やっちまったのはどっちなんだい

 私は珍しく焦っていた。朝、くだらないジャケ写風の寝癖画像を作って、近況ノートに上げて遊んでいたせいで、歯医者の予約に遅れそうになっていたのだ。


 2月も半ば。暖かさも中途半端で、息子の部屋でちょうど良さそうな上着をパクっていこうと物色していた私は、足元に落ちていた書類の束で滑って足を捻ってしまった。


 全部断捨離したろか。眠れる断捨離魔王である私を刺激する汚部屋。いやしかしこんな時こそ呼吸を整えねばならぬ。


 ちょっと遅刻だなあと思いつつ。ユージュアル・サスペクツごっこで少し足を引きずりながら、ゆっくり歩いて1分圏内にある歯医者に行き、診察券を出そうとすると……。

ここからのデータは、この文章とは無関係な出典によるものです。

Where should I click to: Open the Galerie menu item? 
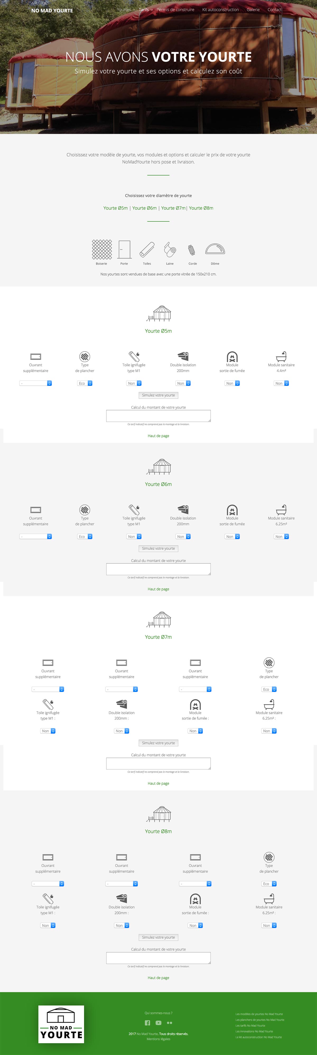point(253,10)
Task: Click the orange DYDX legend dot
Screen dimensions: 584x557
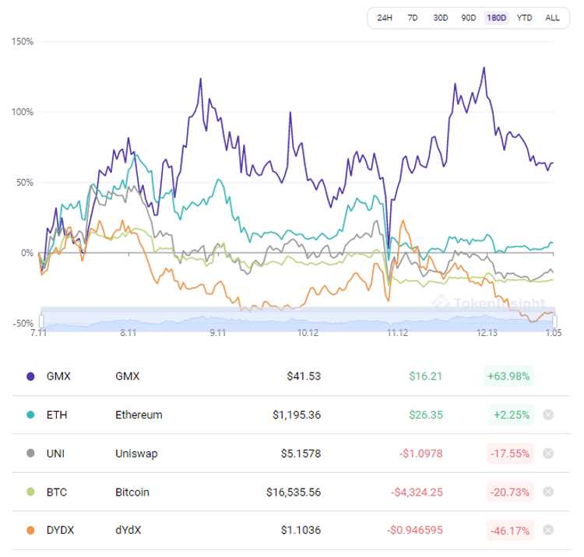Action: coord(30,530)
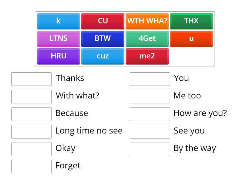The height and width of the screenshot is (188, 250).
Task: Click the WTH WHA? tile
Action: tap(147, 21)
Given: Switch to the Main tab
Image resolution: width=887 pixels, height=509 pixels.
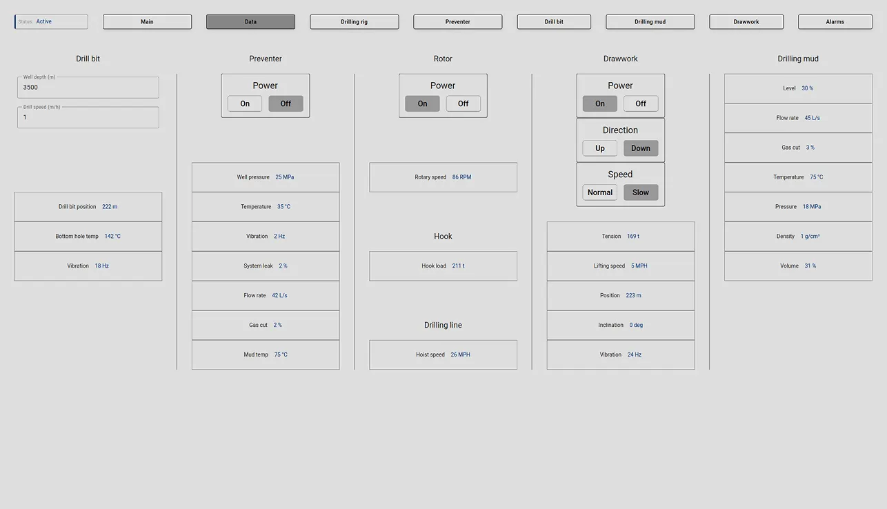Looking at the screenshot, I should [x=147, y=22].
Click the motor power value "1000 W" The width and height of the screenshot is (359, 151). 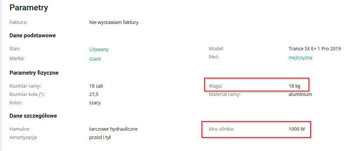(x=297, y=129)
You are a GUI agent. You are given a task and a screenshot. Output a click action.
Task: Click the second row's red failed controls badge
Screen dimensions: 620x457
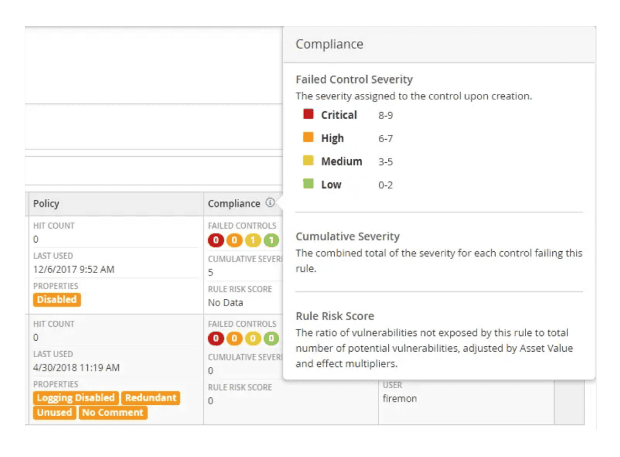[216, 338]
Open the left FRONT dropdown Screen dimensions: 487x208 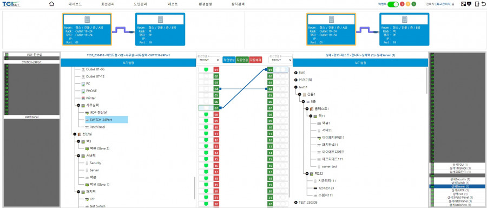point(209,60)
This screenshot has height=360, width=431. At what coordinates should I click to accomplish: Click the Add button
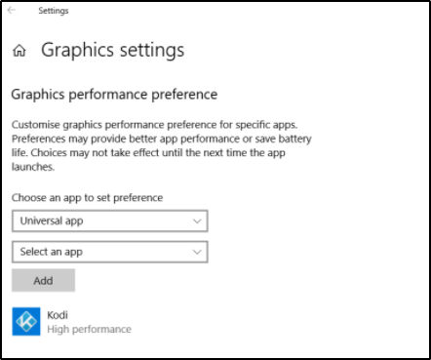43,280
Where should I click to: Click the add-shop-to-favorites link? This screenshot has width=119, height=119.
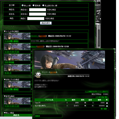97,91
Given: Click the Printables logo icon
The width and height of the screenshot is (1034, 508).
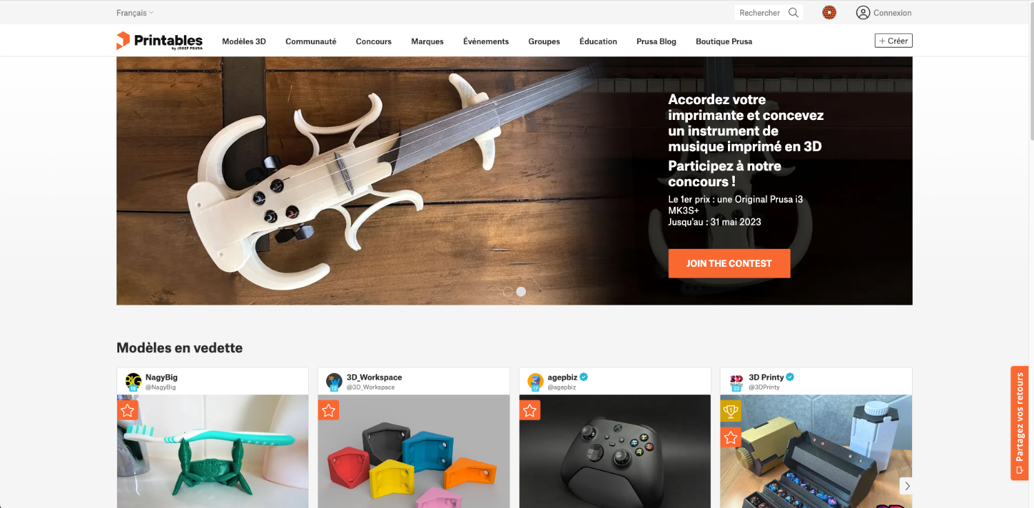Looking at the screenshot, I should (x=123, y=41).
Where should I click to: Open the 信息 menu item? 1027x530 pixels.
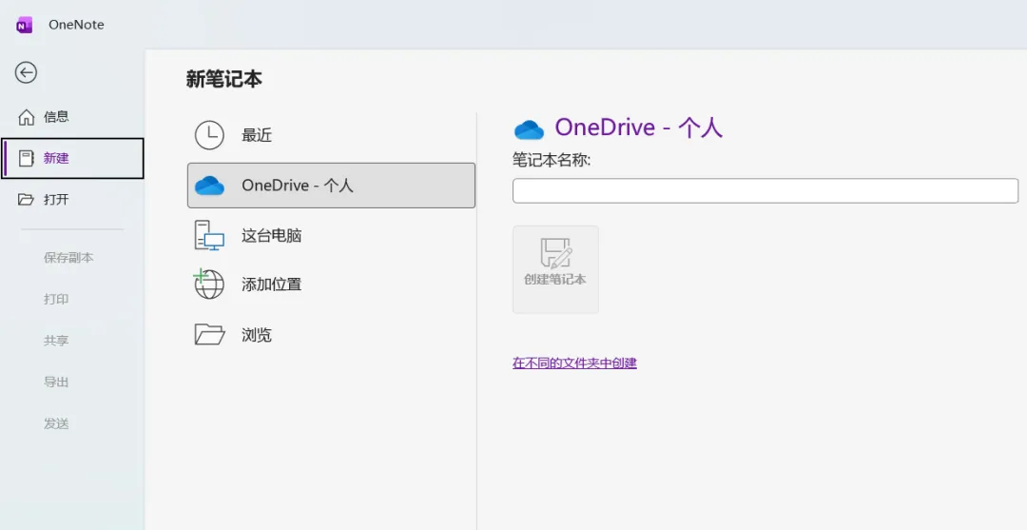(56, 117)
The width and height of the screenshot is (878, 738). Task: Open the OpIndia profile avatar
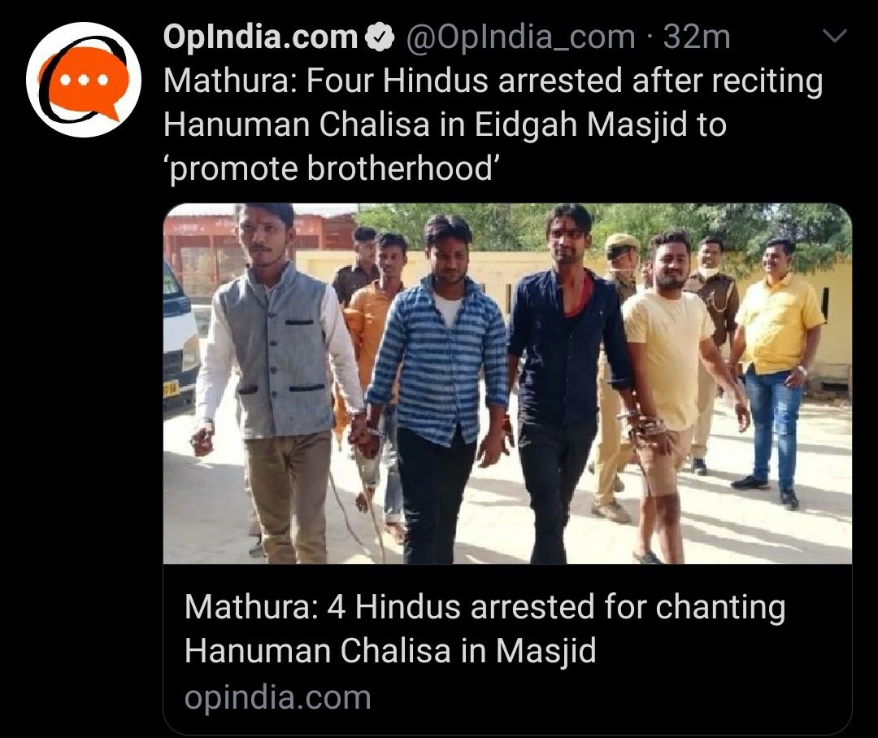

 そこには『2月14日』と予約日が書いてあるではないか。ちょうど抗生物質を飲み間違えたと電話した日の翌日。


「す……すみません。予約日間違えてました」


 震える私に、受付嬢も別の意味で震えていた。


「だ、大丈夫です。んふ、ふふふ。私もあの時きちんと確認していませんでしたので、ふふ……すみません。先生には言ってあります。どうぞ診察室へ……ふひ」


 お互い確認不足。私は震えたまま診察室に向かい、茫然自失のていで、歯の治療をしてもらうのであった。


 そして、麻酔なしのコウジの治療は、自失していてさえ、とても痛かったのである。